2. What are different methods of lake origination? Give examples of some.
- Tectonic lakes are formed by the movement of tectonic plates. These lakes are old and very deep, such as Lake Baikal in Russia.
- Kettle lakes form when ice left from retreating glaciers is buried in till and then melts. There are a number of kettle lakes in the plains of Wisconsin.
- Glacial lakes are formed from a variety of glacial processes, including glacial ice scour, morainal dams, and cirque lakes. Glacial lakes tend to be small but numerous.
- Landslide lakes form when a landslide dams a stream or river. Landslide lakes are similar to man-made reservoirs. An example is Lake Sarez in Tajikistan.
- Volcanic-caldera lakes form when a volcanic explosion leaves a large crater that is then filled with water. An example is Crater Lake in Oregon.
- Dissolution lakes (or cenote lakes) form in karst topography from the dissolution of limestone bedrock.
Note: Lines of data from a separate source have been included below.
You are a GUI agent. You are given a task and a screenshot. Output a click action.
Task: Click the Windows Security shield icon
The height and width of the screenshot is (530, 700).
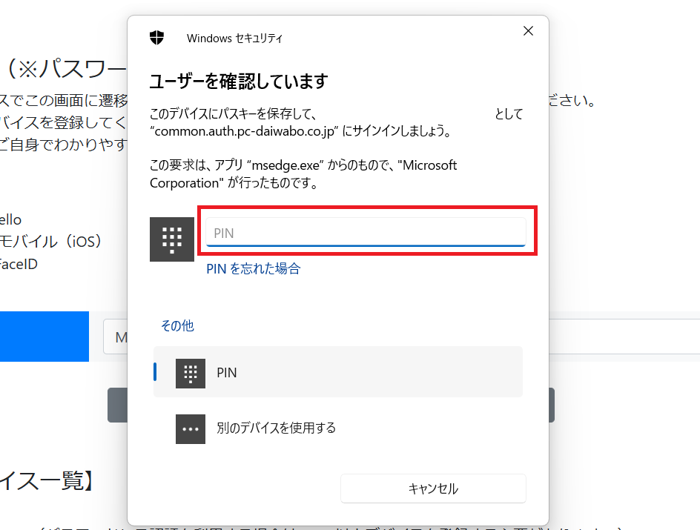(x=156, y=38)
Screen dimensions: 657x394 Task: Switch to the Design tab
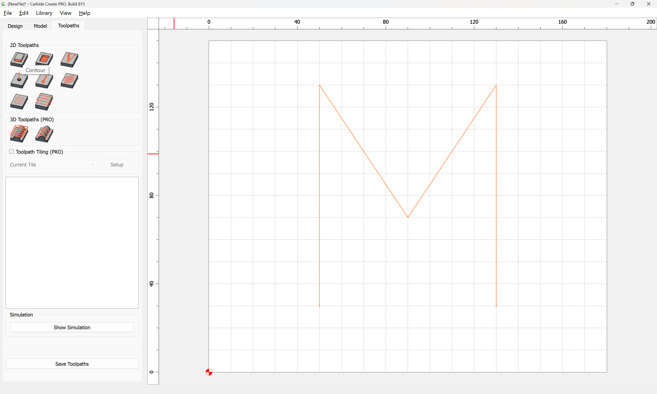pyautogui.click(x=15, y=26)
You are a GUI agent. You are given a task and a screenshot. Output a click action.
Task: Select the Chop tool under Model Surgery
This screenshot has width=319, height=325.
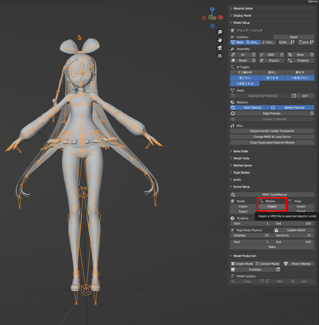pyautogui.click(x=247, y=281)
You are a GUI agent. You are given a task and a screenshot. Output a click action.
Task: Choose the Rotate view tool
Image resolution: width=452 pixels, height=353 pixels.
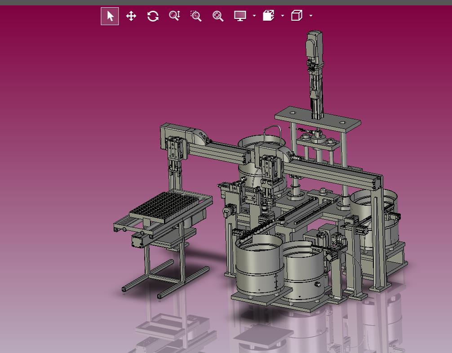[153, 17]
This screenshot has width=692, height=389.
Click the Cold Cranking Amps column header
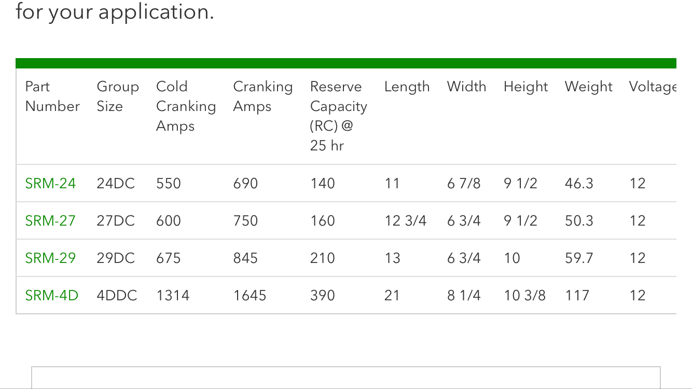186,106
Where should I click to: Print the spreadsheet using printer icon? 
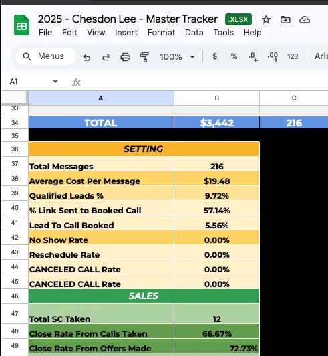pos(125,57)
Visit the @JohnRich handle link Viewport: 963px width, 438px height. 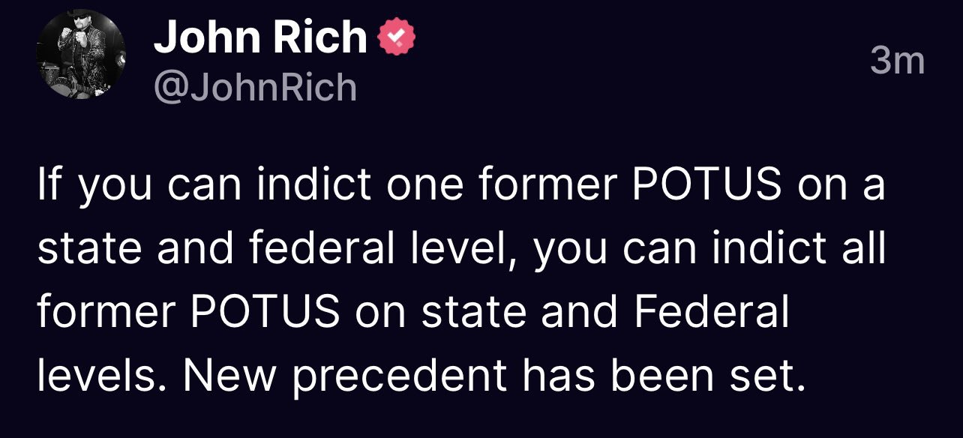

They tend to be small with steep sides. These are commonly found in Florida.
- **Oxbow lakes (or floodplain lakes, or billabong, in Australia!) form when a river bend is pinched off and leaves a lake behind. These tend to be shallow, narrow, and flooded on a seasonal basis. Lake Chicot is the largest oxbow lake in North America, and oxbow lakes on the Rhine are an excellent example of lake formation caused by artificial straightening of a river.
3. What is thermal stratification and why does it occur?
Answer:Thermal stratification is the phenomenon where you get layering of water in lakes. It occurs because of differences in water density caused by differences in temperature or salinity. Water is most dense at 4 degrees Celsius. Large temperature differentials cause large resistance to water layers mixing, causing the stratification. Thermal stratification is important because it can "cut off" or create barriers between upper and lower layers within a lake. This impacts interaction between species and causes boundaries within the ecosystem. Additionally, it impacts the nutrient cycling in the system. Typically, lakes are not stratified in the winter, mix in the spring and fall, and are stratified in the summer.
4.Why do you get mist coming off lakes in the fall?
Answer: Water "holds" temperature better and longer than air. Thus, in the fall, the air temperature cools down more quickly than water temperature. This relatively warm water compared to air temperature results in the creation of mist, as heat transfers from the water to the air.
5. What is the connection between thermoclines in oceans and carbon capture and sequestration?
Answer: People are exploring "storing" or "trapping" captured carbon dioxide in the cold water in oceans located beneath the thermocline. The theory here is that the thermoclines in certain oceans are continual (do not go away seasonally) and create strong barriers to the movement of deep cold water. Thus, if carbon dioxide can be mixed into that deep, cold water, it is unlikely to be released into the atmosphere because of the thermocline barrier.
6. What is the “Paradox of the Plankton”?
Answer: The Paradox of the Plankton has to do with the paradox between the observed large diversity of plankton and the limited resources available to plankton in the aquatic environment. Gause's Law argues that in situations with limiting resources, one species will "win out" and other species will become rare or extinct. Plankton all require a specific set of nutrients (nitrogen, phosphorus, etc.) to survive. According to Gause's Law, the limiting nature of these nutrients should result in a limited diversity of plankton. However, the large diversity of plankton in many systems seems to contradict Gause's Law.
7. What is the Redfield ratio? Why is it important?
Answer: The Redfield Ratio is the ratio of carbon to nitrogen to phosphorous that is most often found in algae (106:16:1). This implies that this is the ratio of those nutrients that algae need to survive. Based upon this, you can determine what is the limiting nutrient in a given system. For example, if the ratio is 40:16:1, you would know that carbon is the limiting factor in that specific system.
8. What is one benefit of "bottle experiments"?
Answer: They can help you to determine what is the limiting nutrient in a system. This is easier than doing such an experiment in a larger system (such as the lake and algae bloom example in class).
9. What are hypoxia and anoxia? Why are they important?
Answer: Hypoxia is when oxygen levels in water are less than 2 mg/L. Anoxia is when no oxygen is present in water. They are important because they are effectively "dead zones" where aerobic organisms can not live (and thus microbes dominate in these areas).